Text segment:

◇ ◇ ◇ ◇

Water exists in three main phases (solid, liquid, and gas) and the phase it occupies is a function of atmospheric pressure and temperature. The solid form of water—ice—has several phases of its own, however most of them exist at extremely low temperatures (but some of them can exist at temperatures upwards of 1300 degrees fahrenheit so long as the pressure is high enough.


Ice phases are differentiated according to the shape of the atoms in the ice crystals. For example, the ice you use to cool down a drink is known as Ih. The “h” stands for hexagon, which is the shape formed by the oxygen atoms in this phase of ice. Water can be directly converted into five different ice phases (Ih, ice III, ice V, ice VI, and ice VII) out of the total 17 theoretical ice phases. Each increase in the ice number corresponds to an increase in pressure needed to form that phase.

Ice VII made headlines earlier this year when it was discovered trapped in diamonds that were formed over 400 miles beneath the Earth’s surface. This fortuitous discovery suggested that liquid water exists deep within Earth’s core, but it was also the first time that ice VII was seen outside of a lab.

Read More: There is Liquid Water Over 400 Miles Beneath Earth’s Surface

Now, theorists at Lawrence Livermore National Laboratories have demonstrated how water transitions to ice VII, a process known as “nucleation,” which helps explain how this exotic phase of ice forms on alien ocean planets.

To study water’s phase transition to ice VII, researchers at various laboratories typically use shock waves to briefly compress liquid water at pressures over 100,000 times greater than Earth’s atmospheric pressure at sea level. The issue, however, is that these different experiments contradict one another in explaining how water transitions into ice VII. For example, one experiment suggested that ice VII begins to form on the surface of its container and then works its way in until the whole sample is frozen, whereas most other experiments suggest that the ice forms homogeneously throughout the entire sample and at astoundingly fast rates. In one case, a sample of water transitioned to ice VII in just 10 nanoseconds.


“The conditions created by shock compression are unusual in that they produce an enormous driving force for the system to nucleate,” Philip Myint, a physicist at LLNL and the lead author of the paper said in a statement. “The liquid is driven away from equilibrium so quickly that it takes additional time for clusters to appear, a process known as transient nucleation.”

◇ ◇ ◇ ◇

Supplied material:
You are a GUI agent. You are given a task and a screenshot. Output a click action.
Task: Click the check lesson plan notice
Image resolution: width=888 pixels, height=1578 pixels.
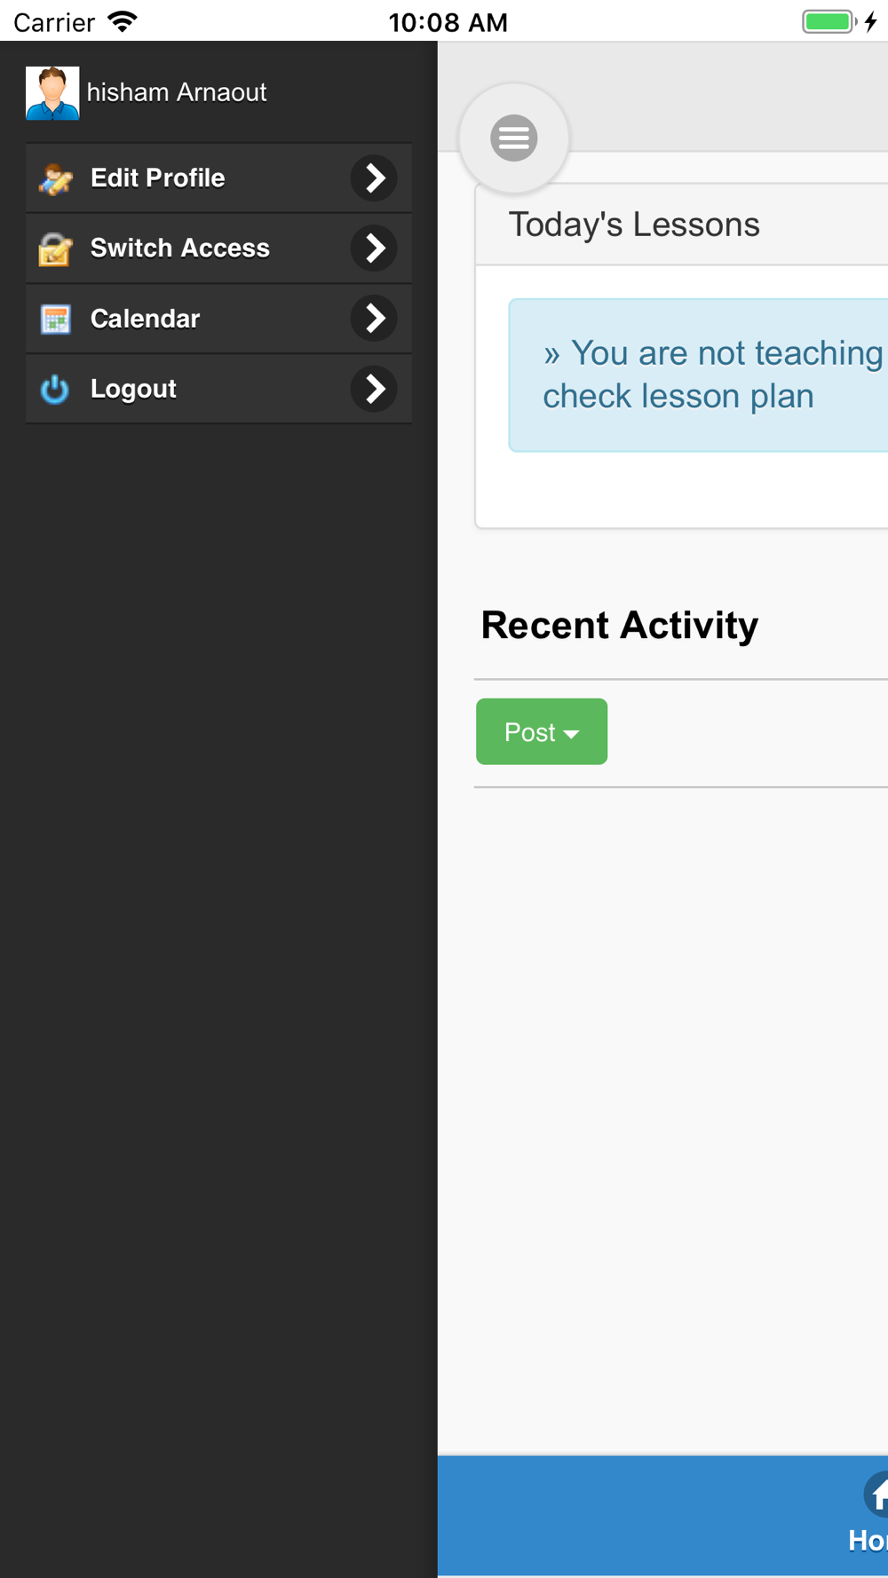(x=698, y=375)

◇ ◇ ◇ ◇

Your objective: Continue the article on how water turns into ice VII, starting right after its last sentence.

Exercise response:
This explains, for the first time, how homogeneous nucleation occurred “almost instantaneously” in a number of past ice VII experiments. The reason that some experiments showed ice VII nucleation starting at the boundary between the container and water, while others showed it happening throughout the sample has to do with the pressure levels inflicted on the water, as well as the temperature of the sample. Up to a certain level of pressure, the ice VII will start forming at the edges of the sample and work its way in. Beyond that critical threshold, however, the ice will form homogeneously throughout the sample. Yet this will only occur if the liquid water is a different temperature than the ice crystals that are forming. In their simulations, the LLNL physicists also discovered that ice VII initially forms in 100-molecule clusters before rapidly spreading through the sample.

Read More: Evidence of an Alien Ocean Found in Old Satellite Data

The work done on ice VII formation at LLNL will help astrobiologists who are looking for life on exoplanets that are covered in water. Although water is a prerequisite for life as we know it, in some extreme cases astrophysical phenomena might result in a scenario where much of a planet’s oceans turn into ice VII and preclude the emergence of life.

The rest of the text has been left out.